INSTRUCTIONS FOR THE TASK - Every entry in the listing is to be reproduced exactly.

INFORMATION GIVEN Block Start

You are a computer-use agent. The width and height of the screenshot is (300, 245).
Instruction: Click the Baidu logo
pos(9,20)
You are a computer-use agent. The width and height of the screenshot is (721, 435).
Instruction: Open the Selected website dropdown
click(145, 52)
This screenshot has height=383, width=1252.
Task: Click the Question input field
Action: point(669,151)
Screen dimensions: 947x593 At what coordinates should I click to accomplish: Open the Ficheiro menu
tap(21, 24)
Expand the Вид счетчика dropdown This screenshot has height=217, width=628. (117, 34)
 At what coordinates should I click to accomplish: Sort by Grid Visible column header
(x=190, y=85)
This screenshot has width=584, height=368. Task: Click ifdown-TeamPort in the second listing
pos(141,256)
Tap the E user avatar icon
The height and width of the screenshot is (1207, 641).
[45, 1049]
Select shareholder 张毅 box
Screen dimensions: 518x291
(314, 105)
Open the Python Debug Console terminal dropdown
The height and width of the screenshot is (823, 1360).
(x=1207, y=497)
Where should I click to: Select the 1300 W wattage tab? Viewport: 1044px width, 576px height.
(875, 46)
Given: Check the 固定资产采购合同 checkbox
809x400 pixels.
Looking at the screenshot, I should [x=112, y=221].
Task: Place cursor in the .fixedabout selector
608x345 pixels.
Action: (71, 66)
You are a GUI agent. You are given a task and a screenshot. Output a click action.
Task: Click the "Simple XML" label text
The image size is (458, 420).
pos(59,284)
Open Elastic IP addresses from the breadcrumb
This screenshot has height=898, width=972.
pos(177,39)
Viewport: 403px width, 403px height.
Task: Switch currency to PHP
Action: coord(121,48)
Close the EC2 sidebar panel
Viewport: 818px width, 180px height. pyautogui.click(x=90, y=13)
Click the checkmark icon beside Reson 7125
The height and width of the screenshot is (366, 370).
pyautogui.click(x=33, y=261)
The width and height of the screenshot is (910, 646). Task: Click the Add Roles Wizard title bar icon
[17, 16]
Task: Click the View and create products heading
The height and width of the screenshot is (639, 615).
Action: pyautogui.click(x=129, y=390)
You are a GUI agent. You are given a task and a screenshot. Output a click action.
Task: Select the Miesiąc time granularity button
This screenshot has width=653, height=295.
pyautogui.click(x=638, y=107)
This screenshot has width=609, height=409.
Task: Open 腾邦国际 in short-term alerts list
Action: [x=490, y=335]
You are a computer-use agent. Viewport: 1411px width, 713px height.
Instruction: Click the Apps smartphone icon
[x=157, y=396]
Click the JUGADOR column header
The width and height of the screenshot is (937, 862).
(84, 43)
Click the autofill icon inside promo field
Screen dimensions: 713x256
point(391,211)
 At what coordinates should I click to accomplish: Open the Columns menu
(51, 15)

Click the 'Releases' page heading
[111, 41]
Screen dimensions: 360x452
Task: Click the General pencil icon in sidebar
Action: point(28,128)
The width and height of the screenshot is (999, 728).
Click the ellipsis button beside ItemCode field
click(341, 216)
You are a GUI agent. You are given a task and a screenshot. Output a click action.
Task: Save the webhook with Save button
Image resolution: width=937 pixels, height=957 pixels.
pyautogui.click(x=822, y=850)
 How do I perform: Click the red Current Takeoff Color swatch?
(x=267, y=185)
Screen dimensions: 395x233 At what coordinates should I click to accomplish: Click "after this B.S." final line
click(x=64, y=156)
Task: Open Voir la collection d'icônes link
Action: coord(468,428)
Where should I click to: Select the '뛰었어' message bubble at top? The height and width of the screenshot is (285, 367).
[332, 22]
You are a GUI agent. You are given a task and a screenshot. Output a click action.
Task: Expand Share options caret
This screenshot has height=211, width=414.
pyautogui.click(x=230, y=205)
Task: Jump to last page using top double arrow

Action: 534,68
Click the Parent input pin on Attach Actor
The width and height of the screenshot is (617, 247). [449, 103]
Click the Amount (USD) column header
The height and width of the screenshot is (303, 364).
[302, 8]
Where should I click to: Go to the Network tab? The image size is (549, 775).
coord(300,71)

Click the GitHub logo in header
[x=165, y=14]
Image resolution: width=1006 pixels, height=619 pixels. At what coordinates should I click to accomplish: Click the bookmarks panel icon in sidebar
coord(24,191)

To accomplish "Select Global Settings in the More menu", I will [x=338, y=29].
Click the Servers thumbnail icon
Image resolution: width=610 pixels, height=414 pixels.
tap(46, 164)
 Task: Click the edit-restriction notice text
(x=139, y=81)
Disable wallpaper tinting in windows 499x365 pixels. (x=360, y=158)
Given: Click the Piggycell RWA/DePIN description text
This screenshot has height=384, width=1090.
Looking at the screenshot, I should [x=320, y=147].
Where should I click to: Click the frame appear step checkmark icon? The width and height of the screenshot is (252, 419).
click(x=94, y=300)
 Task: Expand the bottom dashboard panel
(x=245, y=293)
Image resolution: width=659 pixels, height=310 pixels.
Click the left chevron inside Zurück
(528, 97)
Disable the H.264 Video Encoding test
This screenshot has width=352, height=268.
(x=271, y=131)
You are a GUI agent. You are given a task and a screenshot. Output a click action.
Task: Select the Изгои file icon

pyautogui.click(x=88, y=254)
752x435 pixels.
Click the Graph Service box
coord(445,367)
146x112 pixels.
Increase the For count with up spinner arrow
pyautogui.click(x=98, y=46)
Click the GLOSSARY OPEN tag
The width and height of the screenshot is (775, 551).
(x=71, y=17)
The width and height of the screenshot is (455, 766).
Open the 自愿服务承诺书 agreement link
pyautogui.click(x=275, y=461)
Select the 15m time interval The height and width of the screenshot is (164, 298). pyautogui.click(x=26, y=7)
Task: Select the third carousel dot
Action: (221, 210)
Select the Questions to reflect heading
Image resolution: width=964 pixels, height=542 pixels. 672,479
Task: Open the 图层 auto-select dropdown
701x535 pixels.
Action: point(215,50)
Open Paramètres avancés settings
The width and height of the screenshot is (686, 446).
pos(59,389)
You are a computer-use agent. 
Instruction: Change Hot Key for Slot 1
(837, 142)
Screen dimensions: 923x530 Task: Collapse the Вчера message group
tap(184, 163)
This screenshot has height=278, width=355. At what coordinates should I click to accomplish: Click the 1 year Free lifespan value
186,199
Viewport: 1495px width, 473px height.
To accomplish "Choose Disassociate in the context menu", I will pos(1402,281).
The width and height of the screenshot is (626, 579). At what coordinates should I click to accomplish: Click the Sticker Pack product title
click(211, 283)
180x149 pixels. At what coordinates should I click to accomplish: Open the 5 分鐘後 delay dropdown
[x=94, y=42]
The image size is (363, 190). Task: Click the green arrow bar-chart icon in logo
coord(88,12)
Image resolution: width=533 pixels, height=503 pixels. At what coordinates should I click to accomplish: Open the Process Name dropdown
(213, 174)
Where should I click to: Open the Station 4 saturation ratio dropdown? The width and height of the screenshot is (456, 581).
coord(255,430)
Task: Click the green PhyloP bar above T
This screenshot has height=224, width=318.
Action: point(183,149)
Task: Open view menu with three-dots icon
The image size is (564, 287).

INFORMATION GIVEN Block End

RESPONSE AREA -
You are a computer-use agent. The width and height of the screenshot is (300, 245).
Instruction: Click the Baidu logo
pos(9,20)
You are a computer-use agent. The width and height of the screenshot is (721, 435).
Instruction: Open the Selected website dropdown
click(145, 52)
This screenshot has height=383, width=1252.
Task: Click the Question input field
Action: point(669,151)
Screen dimensions: 947x593 At what coordinates should I click to accomplish: Open the Ficheiro menu
tap(21, 24)
Expand the Вид счетчика dropdown This screenshot has height=217, width=628. (117, 34)
 At what coordinates should I click to accomplish: Sort by Grid Visible column header
(x=190, y=85)
This screenshot has width=584, height=368. Task: Click ifdown-TeamPort in the second listing
pos(141,256)
Tap the E user avatar icon
The height and width of the screenshot is (1207, 641).
[45, 1049]
Select shareholder 张毅 box
Screen dimensions: 518x291
(314, 105)
Open the Python Debug Console terminal dropdown
The height and width of the screenshot is (823, 1360).
(x=1207, y=497)
Where should I click to: Select the 1300 W wattage tab? Viewport: 1044px width, 576px height.
(875, 46)
Given: Check the 固定资产采购合同 checkbox
809x400 pixels.
Looking at the screenshot, I should [x=112, y=221].
Task: Place cursor in the .fixedabout selector
608x345 pixels.
Action: (71, 66)
You are a GUI agent. You are given a task and a screenshot. Output a click action.
Task: Click the "Simple XML" label text
The image size is (458, 420).
pos(59,284)
Open Elastic IP addresses from the breadcrumb
This screenshot has height=898, width=972.
pos(177,39)
Viewport: 403px width, 403px height.
Task: Switch currency to PHP
Action: coord(121,48)
Close the EC2 sidebar panel
Viewport: 818px width, 180px height. pyautogui.click(x=90, y=13)
Click the checkmark icon beside Reson 7125
The height and width of the screenshot is (366, 370).
pyautogui.click(x=33, y=261)
The width and height of the screenshot is (910, 646). Task: Click the Add Roles Wizard title bar icon
[17, 16]
Task: Click the View and create products heading
The height and width of the screenshot is (639, 615).
Action: pyautogui.click(x=129, y=390)
You are a GUI agent. You are given a task and a screenshot. Output a click action.
Task: Select the Miesiąc time granularity button
This screenshot has width=653, height=295.
pyautogui.click(x=638, y=107)
This screenshot has width=609, height=409.
Task: Open 腾邦国际 in short-term alerts list
Action: [x=490, y=335]
You are a computer-use agent. Viewport: 1411px width, 713px height.
Instruction: Click the Apps smartphone icon
[x=157, y=396]
Click the JUGADOR column header
The width and height of the screenshot is (937, 862).
(84, 43)
Click the autofill icon inside promo field
Screen dimensions: 713x256
point(391,211)
 At what coordinates should I click to accomplish: Open the Columns menu
(51, 15)

Click the 'Releases' page heading
[111, 41]
Screen dimensions: 360x452
Task: Click the General pencil icon in sidebar
Action: point(28,128)
The width and height of the screenshot is (999, 728).
Click the ellipsis button beside ItemCode field
click(341, 216)
You are a GUI agent. You are given a task and a screenshot. Output a click action.
Task: Save the webhook with Save button
Image resolution: width=937 pixels, height=957 pixels.
pyautogui.click(x=822, y=850)
 How do I perform: Click the red Current Takeoff Color swatch?
(x=267, y=185)
Screen dimensions: 395x233 At what coordinates should I click to accomplish: Click "after this B.S." final line
click(x=64, y=156)
Task: Open Voir la collection d'icônes link
Action: coord(468,428)
Where should I click to: Select the '뛰었어' message bubble at top? The height and width of the screenshot is (285, 367).
[332, 22]
You are a GUI agent. You are given a task and a screenshot. Output a click action.
Task: Expand Share options caret
This screenshot has height=211, width=414.
pyautogui.click(x=230, y=205)
Task: Jump to last page using top double arrow

Action: 534,68
Click the Parent input pin on Attach Actor
The width and height of the screenshot is (617, 247). [449, 103]
Click the Amount (USD) column header
The height and width of the screenshot is (303, 364).
[302, 8]
Where should I click to: Go to the Network tab? The image size is (549, 775).
coord(300,71)

Click the GitHub logo in header
[x=165, y=14]
Image resolution: width=1006 pixels, height=619 pixels. At what coordinates should I click to accomplish: Click the bookmarks panel icon in sidebar
coord(24,191)

To accomplish "Select Global Settings in the More menu", I will [x=338, y=29].
Click the Servers thumbnail icon
Image resolution: width=610 pixels, height=414 pixels.
tap(46, 164)
 Task: Click the edit-restriction notice text
(x=139, y=81)
Disable wallpaper tinting in windows 499x365 pixels. (x=360, y=158)
Given: Click the Piggycell RWA/DePIN description text
This screenshot has height=384, width=1090.
Looking at the screenshot, I should [x=320, y=147].
Where should I click to: Click the frame appear step checkmark icon? The width and height of the screenshot is (252, 419).
click(x=94, y=300)
 Task: Expand the bottom dashboard panel
(x=245, y=293)
Image resolution: width=659 pixels, height=310 pixels.
Click the left chevron inside Zurück
(528, 97)
Disable the H.264 Video Encoding test
This screenshot has width=352, height=268.
(x=271, y=131)
You are a GUI agent. You are given a task and a screenshot. Output a click action.
Task: Select the Изгои file icon

pyautogui.click(x=88, y=254)
752x435 pixels.
Click the Graph Service box
coord(445,367)
146x112 pixels.
Increase the For count with up spinner arrow
pyautogui.click(x=98, y=46)
Click the GLOSSARY OPEN tag
The width and height of the screenshot is (775, 551).
(x=71, y=17)
The width and height of the screenshot is (455, 766).
Open the 自愿服务承诺书 agreement link
pyautogui.click(x=275, y=461)
Select the 15m time interval The height and width of the screenshot is (164, 298). pyautogui.click(x=26, y=7)
Task: Select the third carousel dot
Action: (221, 210)
Select the Questions to reflect heading
Image resolution: width=964 pixels, height=542 pixels. 672,479
Task: Open the 图层 auto-select dropdown
701x535 pixels.
Action: point(215,50)
Open Paramètres avancés settings
The width and height of the screenshot is (686, 446).
pos(59,389)
You are a computer-use agent. 
Instruction: Change Hot Key for Slot 1
(837, 142)
Screen dimensions: 923x530 Task: Collapse the Вчера message group
tap(184, 163)
This screenshot has height=278, width=355. At what coordinates should I click to accomplish: Click the 1 year Free lifespan value
186,199
Viewport: 1495px width, 473px height.
To accomplish "Choose Disassociate in the context menu", I will pos(1402,281).
The width and height of the screenshot is (626, 579). At what coordinates should I click to accomplish: Click the Sticker Pack product title
click(211, 283)
180x149 pixels. At what coordinates should I click to accomplish: Open the 5 分鐘後 delay dropdown
[x=94, y=42]
The image size is (363, 190). Task: Click the green arrow bar-chart icon in logo
coord(88,12)
Image resolution: width=533 pixels, height=503 pixels. At what coordinates should I click to accomplish: Open the Process Name dropdown
(213, 174)
Where should I click to: Open the Station 4 saturation ratio dropdown? The width and height of the screenshot is (456, 581).
coord(255,430)
Task: Click the green PhyloP bar above T
This screenshot has height=224, width=318.
Action: point(183,149)
Task: Open view menu with three-dots icon
The image size is (564, 287).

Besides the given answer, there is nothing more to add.